自分をおとしめずに他をほめるこの答えは巧みである。聞いた孔子は、「そうだね、わたしもおまえも回にはかなわない」といって喜んだ。「一を聞いて十を知る」(聞一知十)顔回は学才に優れ、「二を知る」子貢は商才に長けていたというから、「一を聞いて二を知る」ほどのほうに生活力があるといえそうである。
粗食に甘んじ陋巷に住んで孔子晩年の講学と著作を助けていた顔回は、師より先に死んで「ああ、天われを喪ぼせり」と嘆かせたが、子貢は師の死(七三歳)を見送ってひとり六年の喪に服し、のちの孔里「曲阜」の成立に寄与した。
『論語「公冶長」』から

四字熟語-狂花病葉

狂花病葉
きょうかびょうよう

狂い咲く花とわくら葉といえば風物として味わいがあり歌にもなるが、実は酒呑みが酔余に示す際立った二様の酔いざまのこと。「狂花」は、酔うにつれてまなじりを上げて大声で悪態を並べて騒ぐ者。一方の「病葉」は、酔うほどに暗鬱な表情になり瞼と口が重くなりついには寝入ってしまう者をいう。
世情不安でアルコール依存度が増せば「狂花病葉」もまた増えることとなる。ふたりで呑んだくれて、それぞれ「狂花」と「病葉」に極まってしまうと周りの者の手に負えない。
宴席を盛り上げるつもりで酒を注いで回った末に、「狂花病葉」を招いては幹事の準備不足。宴席を仕切る者は、みなの酒量と「狂花病葉」の程度にも通じていなければ。古来、酒席「行令飲酒」の場をしきるのが令伯(令官)の役で、さまざまな遊戯や罰酒のしかけ(酒令)を設けて飲酒を楽しんできた。その雅の極みが流水に杯を浮かべて即興の詩歌をつくる「曲水流觴」(觴はさかずき)である。
皇甫松『酔郷日月』など

 

 

四字熟語-冰心玉壺

冰心玉壺
ひょうしんぎょくこ

終生変わることのない友情の証として、氷のような澄明な心を玉製の壷に入れておくことを「冰心玉壺」という。唐の詩人王昌齢が長江沿いのいまの鎮江から都の洛陽へゆく辛漸に、「一片の冰心玉壺に在り」の詩句に託して、都の友人に伝えたことから。「一片冰心」あるいは「冰壺」ともいう。ただし現代の「冰壺」は冬季スポーツで人気のカーリングのこと。

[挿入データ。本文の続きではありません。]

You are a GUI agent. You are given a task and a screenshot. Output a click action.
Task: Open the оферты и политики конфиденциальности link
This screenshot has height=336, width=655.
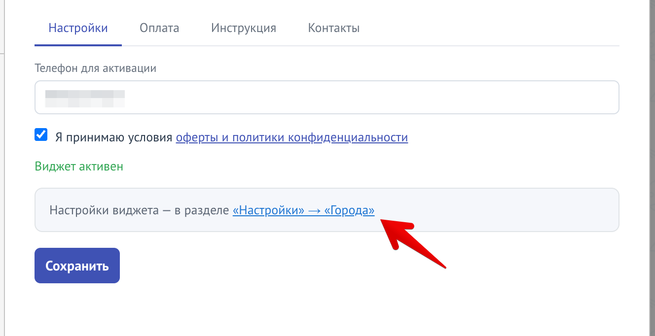pos(292,137)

友を思う「冰心」は今も昔も変わりないが、現代の「玉壺」はどうだろう。パソコン(個人電脳)のフォルダ(文件挟)であろうか。フォルダに澄明な心で付き合える友人の名前と送ったE―メール(電子郵件)が保存してあり、さらに一片また一片と増えていくようすに例えられるだろう。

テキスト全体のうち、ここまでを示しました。